I cannott butt lett your lordshyp understande that by my wantte of exercyse heere, I have gotten that whyche without present helpe att the begynnynge, I shall never cleere of, which ys the stone—wherwith I assure your lordshyp I have byn grevosly tormentyd of late,—havynge I thynke asmuche gravell withyn me as wyll gravell the way betwene Hakney and Wansted! And therfor I hope yf hyr Majesti have no uther servys too imploy me yn then I know of, or ys lykly too be, beynge heere the Marshall, the Tresorar and the gentylman porter and Sir Francys Russell at Alnwyke, and commonly heere,—that hyr majesti wyll gyve me leave yn tyme too seke sume remedy for thys hellyshe dysease, whyche yf yt breede a whyle apon me I am afrayde wyll be incurable. Barwicke.
I am seure your lordeshyp doothe nott thynke I am sorry of your havynge of Wanstede agayne. I assure you I hade els sowlde Hakney, whyche now I wyll nott." Signed: H. Hunsdon.
"I can sende ye neyther marlyon nor tassell of a goshawke yett that can kyll a partryge, for yt ys too suue, but I have a marlyon wyll kyll a larke yn the skeyse, and I hope by hawkynge tyme I shalbe able to sarve your turne. I have alreddy 4 caste of sore Skotshe fawcons, as fayre as ever I hade and shall have more shortly, of whych your lordshyp shalbe partaker of sum of them, yf ye leeke them—for I sende them up presently yn hope nott too be longe after them."
2 pp. Holograph. Addressed. Indorsed.
105. Scrope to Burghley. [Aug. 18.]
Hearing that the Laird of Cesford came yesterday to "thArmytage," intending to keep courts this day and to-morrow, I have written to him, as your lordship advised, to appoint a short day for mutual delivery of offenders.
These are the news from Scotland, though I cannot certify them. "Yt is said the Kinge myndeth at this next parliamente to intaile that crowne to those fowre howses; viz., to the newe Duke (fn. 2) of Lenax, thErle of Atholl, the Lorde Robert, and the younge Erle of Murrey.

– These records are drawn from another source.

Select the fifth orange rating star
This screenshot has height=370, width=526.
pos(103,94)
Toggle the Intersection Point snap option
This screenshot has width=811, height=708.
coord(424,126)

Argill, upon some variance betwen him and Arran, is deperted from the Cowrte into his owen countrie, where it is thought there wilbe a convencion of some noble men.
James Balflower the principall murderer of the late Kinge, is thereof acquited by an assize.
Manye in that realme feare thalteracion of Relegion, and it is said that the Duke of Levenaxes wiefe hath protested she will not come into Scotlande to him, unlesse she have masse."Carlisle. Signed: H. Scrope.
1 p. Addressed. Indorsed by Burghley.